▶ _Data excerpts_:
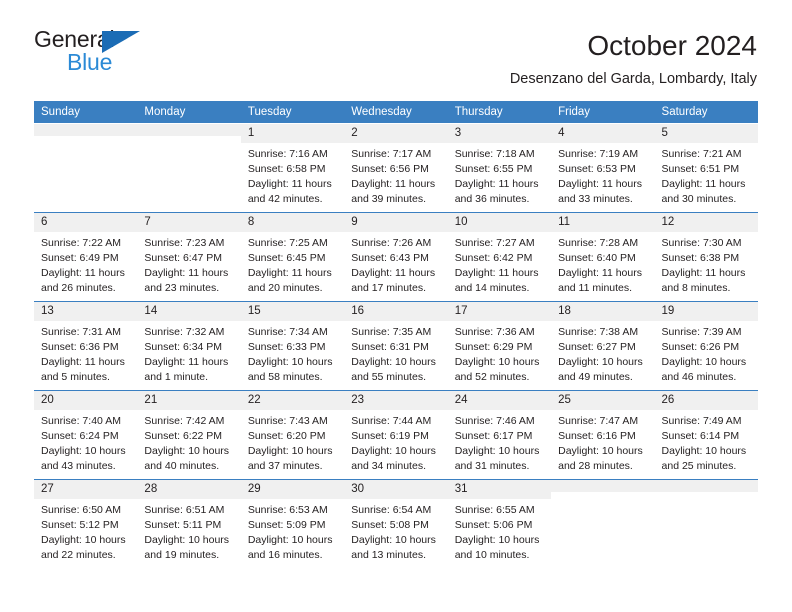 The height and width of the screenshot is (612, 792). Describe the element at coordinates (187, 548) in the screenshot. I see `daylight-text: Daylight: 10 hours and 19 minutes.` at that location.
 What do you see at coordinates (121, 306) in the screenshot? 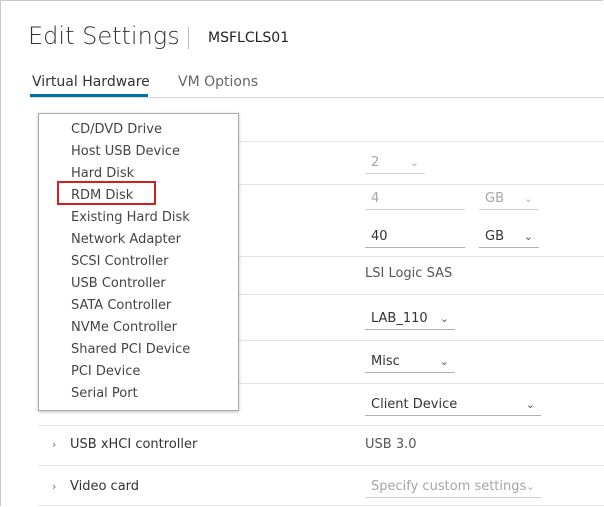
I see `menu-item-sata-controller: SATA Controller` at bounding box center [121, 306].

...

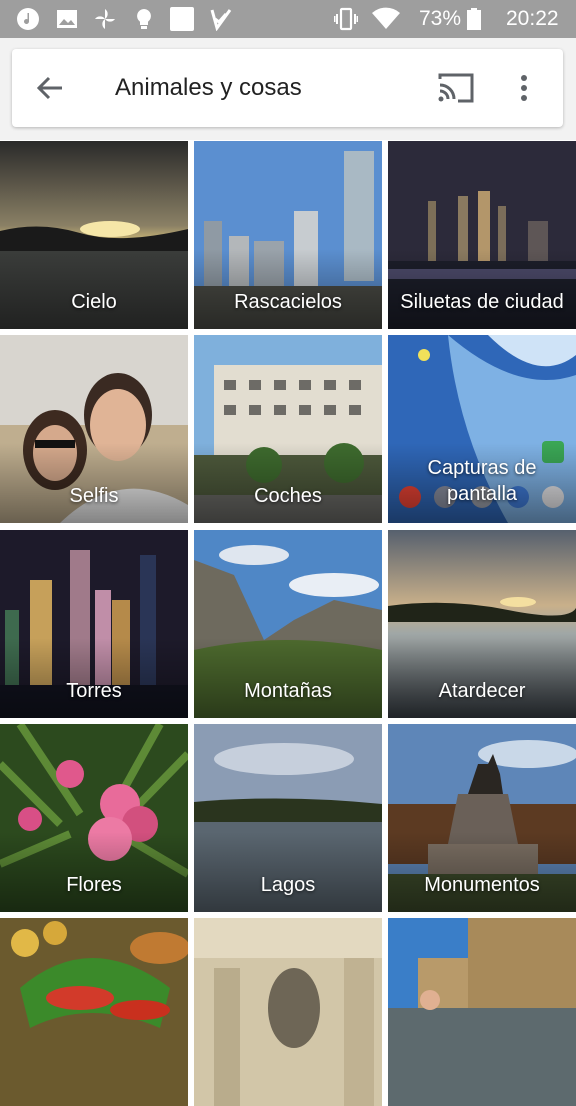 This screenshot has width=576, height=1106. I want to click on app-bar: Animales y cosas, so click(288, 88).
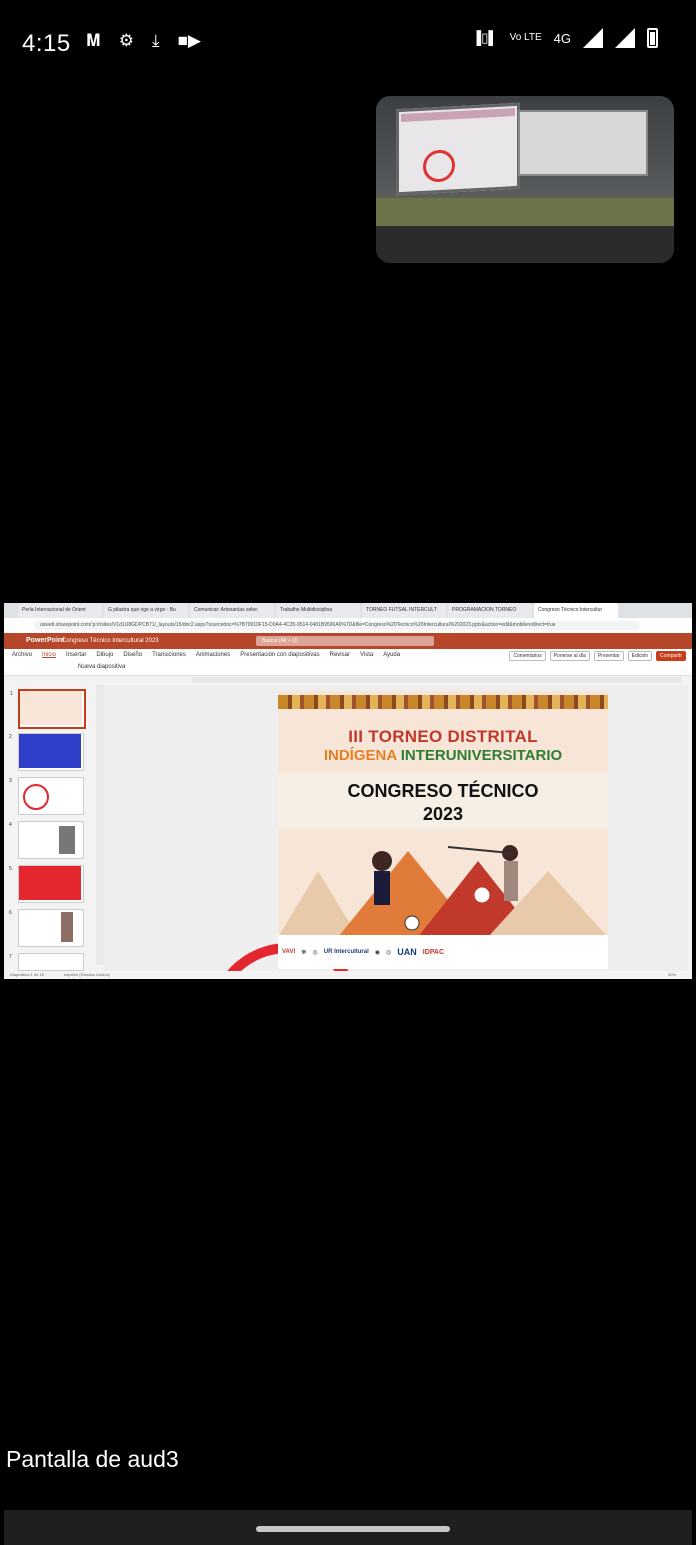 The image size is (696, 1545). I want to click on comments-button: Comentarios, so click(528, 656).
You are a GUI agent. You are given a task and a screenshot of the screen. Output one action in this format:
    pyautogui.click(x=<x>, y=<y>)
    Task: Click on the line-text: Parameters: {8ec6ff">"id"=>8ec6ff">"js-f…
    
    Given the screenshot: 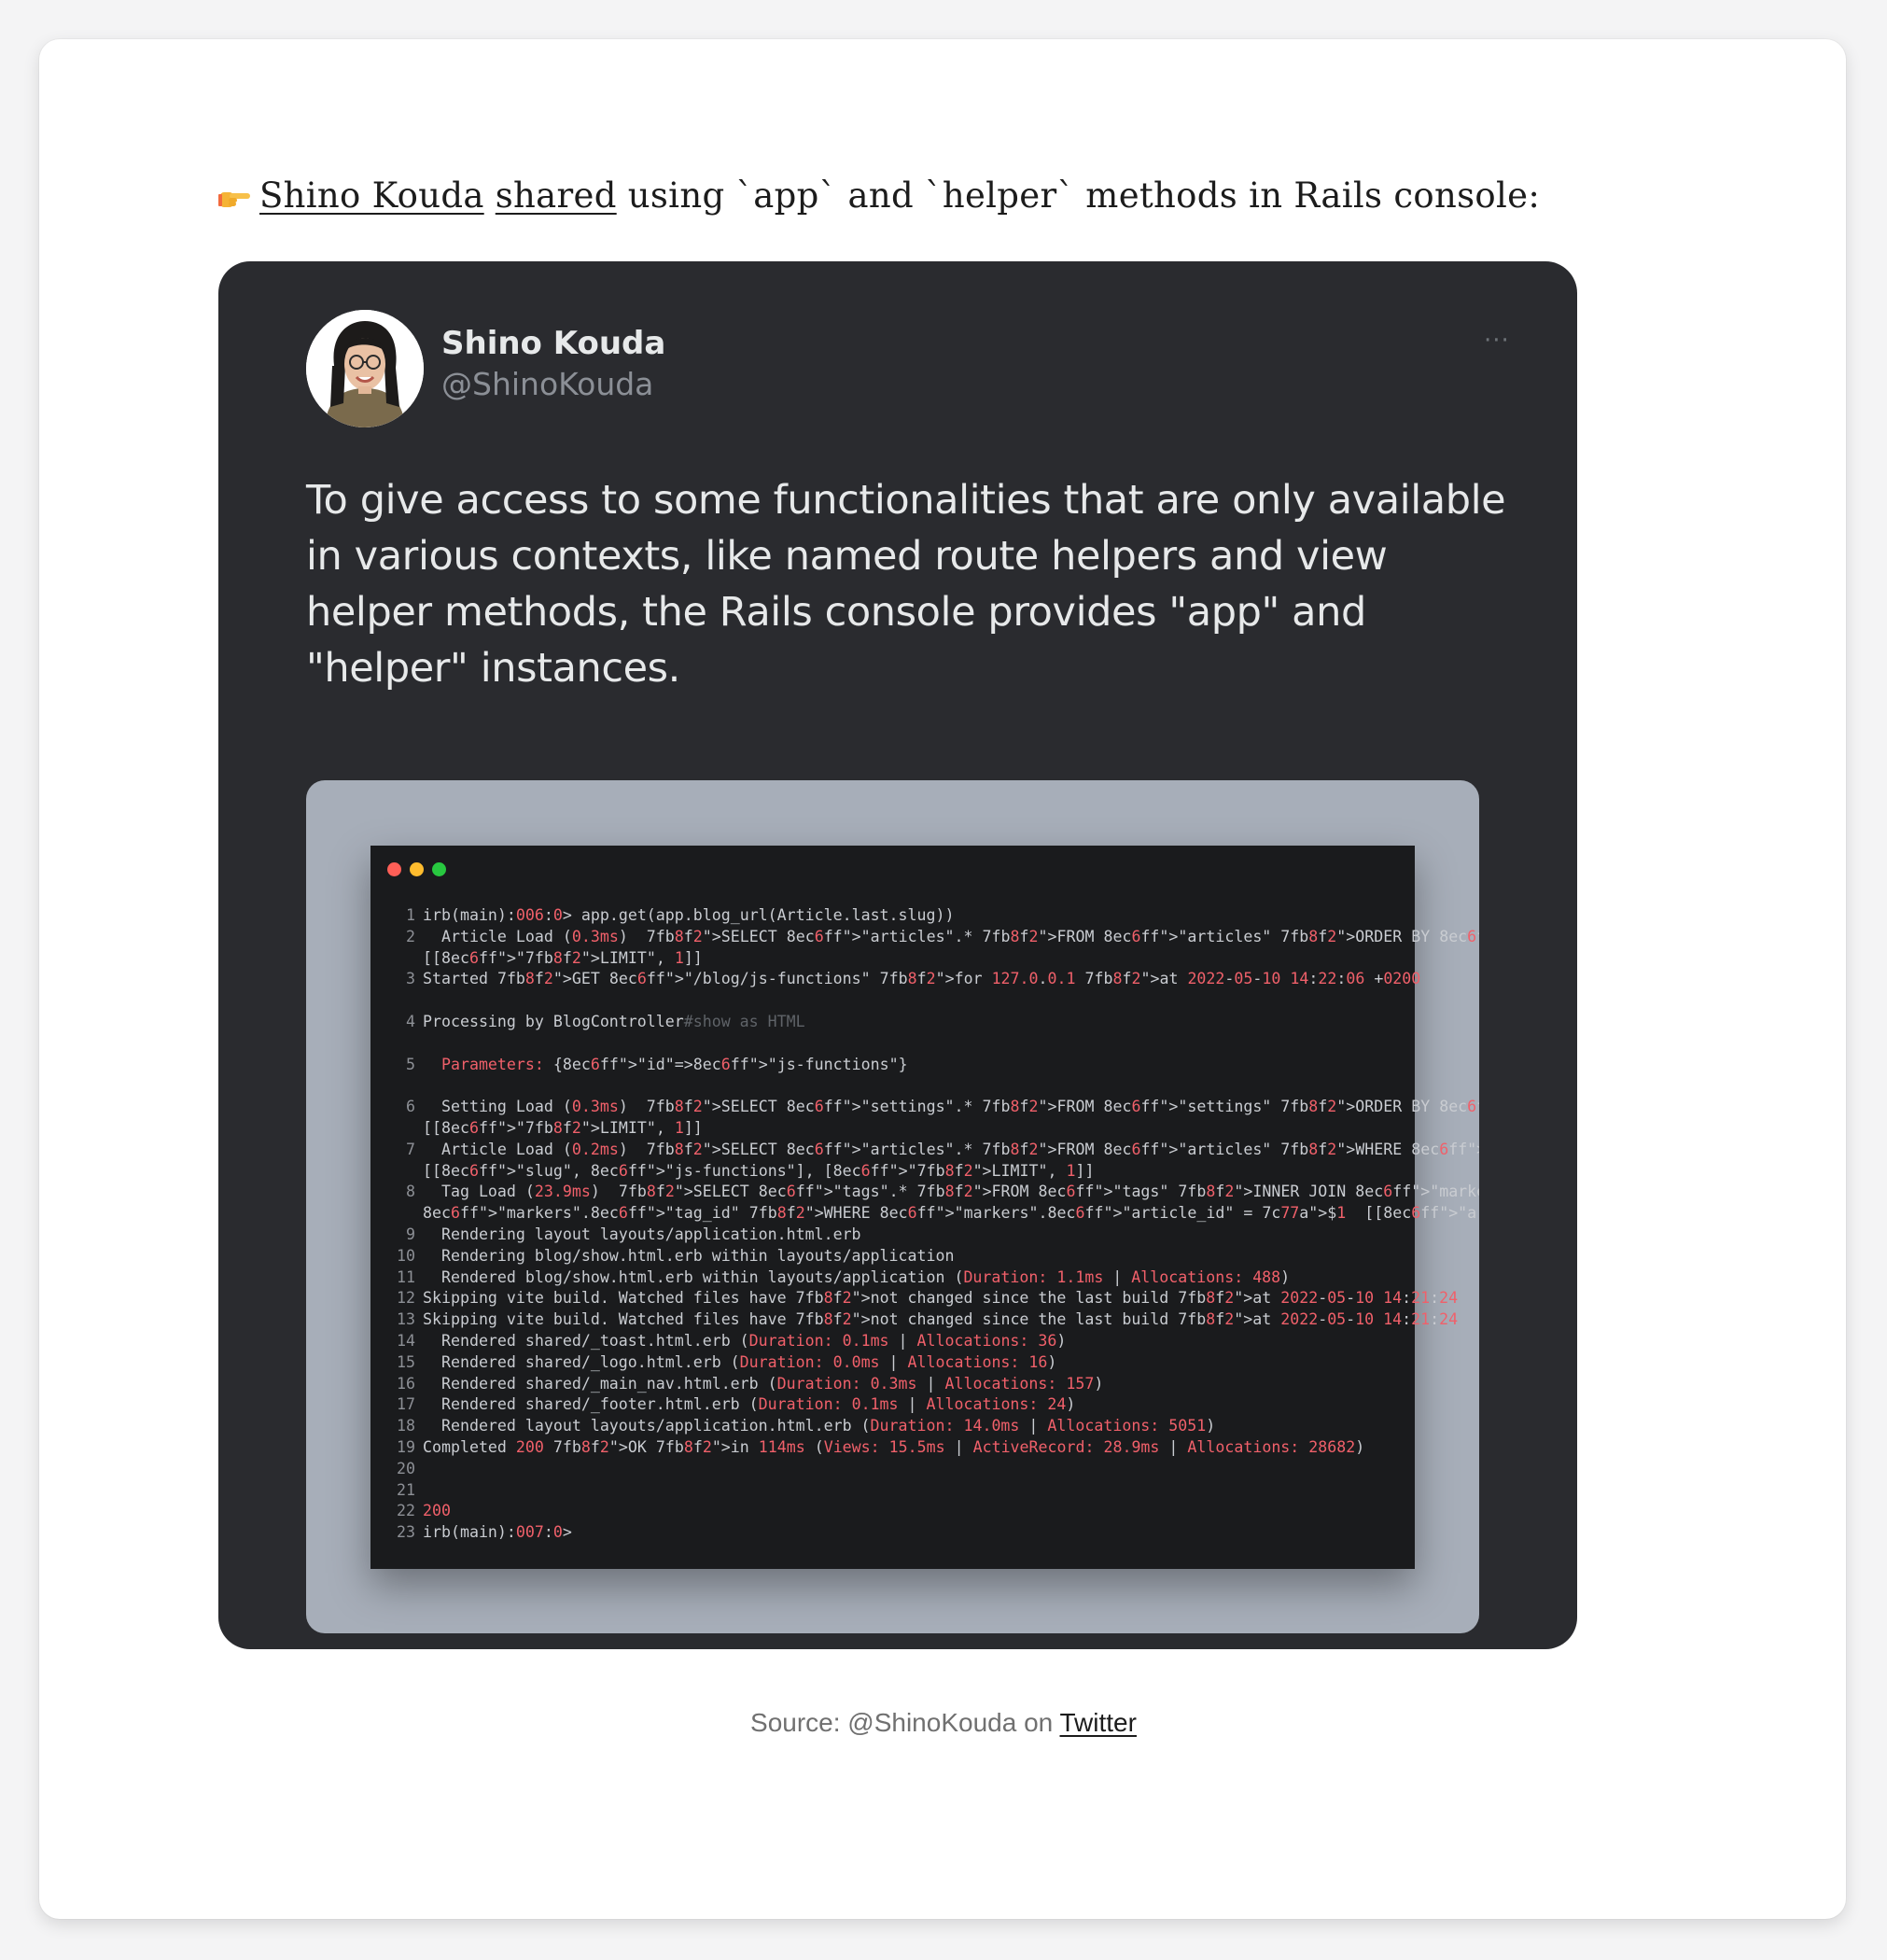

▶ _Required work_: Return the lines above word for word, beginning with the line that contains "What do you" and ending after the line that contains "center [121, 306].". Omit the pictures.

▶ _Solved exercise_:
 What do you see at coordinates (121, 306) in the screenshot? 
I see `menu-item-sata-controller: SATA Controller` at bounding box center [121, 306].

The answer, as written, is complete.